(Collected data)
········

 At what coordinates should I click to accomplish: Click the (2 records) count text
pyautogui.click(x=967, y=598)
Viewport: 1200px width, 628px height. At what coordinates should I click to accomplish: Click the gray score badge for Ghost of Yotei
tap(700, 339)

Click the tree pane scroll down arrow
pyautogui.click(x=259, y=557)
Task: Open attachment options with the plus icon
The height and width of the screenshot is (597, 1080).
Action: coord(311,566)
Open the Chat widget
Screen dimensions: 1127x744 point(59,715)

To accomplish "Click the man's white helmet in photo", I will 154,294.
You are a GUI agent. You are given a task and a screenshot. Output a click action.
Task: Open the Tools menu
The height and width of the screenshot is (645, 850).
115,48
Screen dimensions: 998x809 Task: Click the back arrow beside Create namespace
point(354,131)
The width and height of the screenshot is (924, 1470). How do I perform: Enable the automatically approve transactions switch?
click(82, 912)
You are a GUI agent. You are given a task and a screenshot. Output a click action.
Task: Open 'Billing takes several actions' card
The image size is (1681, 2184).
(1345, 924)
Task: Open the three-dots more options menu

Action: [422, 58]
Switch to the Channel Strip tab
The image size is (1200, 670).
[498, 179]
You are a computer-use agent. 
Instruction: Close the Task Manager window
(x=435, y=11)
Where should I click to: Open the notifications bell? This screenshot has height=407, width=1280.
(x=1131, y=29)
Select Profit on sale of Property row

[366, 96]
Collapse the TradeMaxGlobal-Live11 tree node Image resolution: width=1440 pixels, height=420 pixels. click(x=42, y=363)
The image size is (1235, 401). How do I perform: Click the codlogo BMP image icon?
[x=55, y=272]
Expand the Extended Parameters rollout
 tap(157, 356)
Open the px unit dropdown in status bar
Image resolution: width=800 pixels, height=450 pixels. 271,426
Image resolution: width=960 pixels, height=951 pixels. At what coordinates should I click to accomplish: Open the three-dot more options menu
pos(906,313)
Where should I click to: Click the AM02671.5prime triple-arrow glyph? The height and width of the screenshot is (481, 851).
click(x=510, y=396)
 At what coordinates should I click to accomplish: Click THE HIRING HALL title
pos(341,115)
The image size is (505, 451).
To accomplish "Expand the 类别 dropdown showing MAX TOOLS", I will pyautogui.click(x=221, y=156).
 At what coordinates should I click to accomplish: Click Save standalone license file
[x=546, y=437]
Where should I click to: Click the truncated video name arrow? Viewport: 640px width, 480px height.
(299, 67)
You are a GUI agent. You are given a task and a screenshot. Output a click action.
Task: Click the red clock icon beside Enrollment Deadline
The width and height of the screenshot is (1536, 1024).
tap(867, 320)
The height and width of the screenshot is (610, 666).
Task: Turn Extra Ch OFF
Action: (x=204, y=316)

········

» **PROBLEM DESCRIPTION**: Start with the line that contains "The image size is (1235, 401).", end with the last line of the entries, and please retype every line in that span exactly, with no others.

» **SOLUTION FOR THIS PROBLEM**:
The image size is (1235, 401). How do I perform: Click the codlogo BMP image icon?
[x=55, y=272]
Expand the Extended Parameters rollout
 tap(157, 356)
Open the px unit dropdown in status bar
Image resolution: width=800 pixels, height=450 pixels. 271,426
Image resolution: width=960 pixels, height=951 pixels. At what coordinates should I click to accomplish: Open the three-dot more options menu
pos(906,313)
Where should I click to: Click the AM02671.5prime triple-arrow glyph? The height and width of the screenshot is (481, 851).
click(x=510, y=396)
 At what coordinates should I click to accomplish: Click THE HIRING HALL title
pos(341,115)
The image size is (505, 451).
To accomplish "Expand the 类别 dropdown showing MAX TOOLS", I will pyautogui.click(x=221, y=156).
 At what coordinates should I click to accomplish: Click Save standalone license file
[x=546, y=437]
Where should I click to: Click the truncated video name arrow? Viewport: 640px width, 480px height.
(299, 67)
You are a GUI agent. You are given a task and a screenshot. Output a click action.
Task: Click the red clock icon beside Enrollment Deadline
The width and height of the screenshot is (1536, 1024).
tap(867, 320)
The height and width of the screenshot is (610, 666).
Task: Turn Extra Ch OFF
Action: (x=204, y=316)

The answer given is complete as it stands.